(280c) Direct Air Capture of Carbon Dioxide Using Nickel Hydroxide Batteries in a Membrane Electrode Assembly | AIChE

(280c) Direct Air Capture of Carbon Dioxide Using Nickel Hydroxide Batteries in a Membrane Electrode Assembly

Direct air capture (DAC) is a growing field responding to the need to remove carbon dioxide from the atmosphere. Several technologies are being developed today attempting to meet this need. The technology furthest in development are temperature swing adsorption technologies which have recently moved out of the pilot plant scale.1 This presentation looks to present an electrochemical device as alternative to these technologies.
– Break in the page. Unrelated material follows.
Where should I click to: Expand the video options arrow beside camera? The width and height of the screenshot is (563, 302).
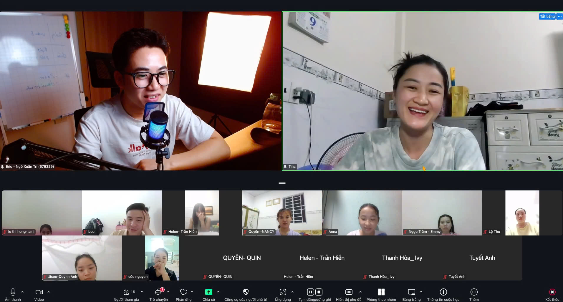(49, 292)
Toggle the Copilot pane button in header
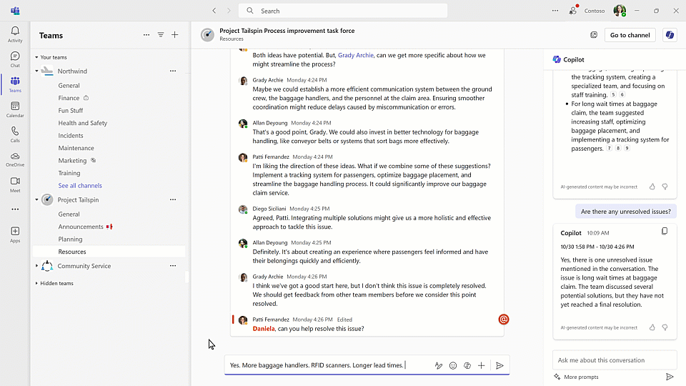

The electrochemical device proposed is a pair of nickel hydroxide (Ni(OH)2) battery electrodes which produce hydroxide (OH-). The hydroxide reacts with carbon dioxide (CO2) to create carbonate (CO32-) and bicarbonate (HCO3-). These carbonates can be transported from the cathode across an anion exchange membrane to the anode where they are evolved back into CO2 due to a pH reduction at the anode. This builds on work that optimized a Hydroxide Exchange Membrane Fuel Cell (HEMFC) for CO2 capture, showing the efficacy of an electrochemically mediated pH swing carbon capture device.2,3

The benefit of the nickel hydroxide battery approach is the low energy cost associated with separation. Because a pair of nickel hydroxide batteries undergo the same electrochemical reaction, low potentials, and thus low energy cost is required. Experiments have shown device level energy requirements of less than 1 MWh ton-1CO2. Most of the energy required by the device produces the pH gradient used to capture and release CO2.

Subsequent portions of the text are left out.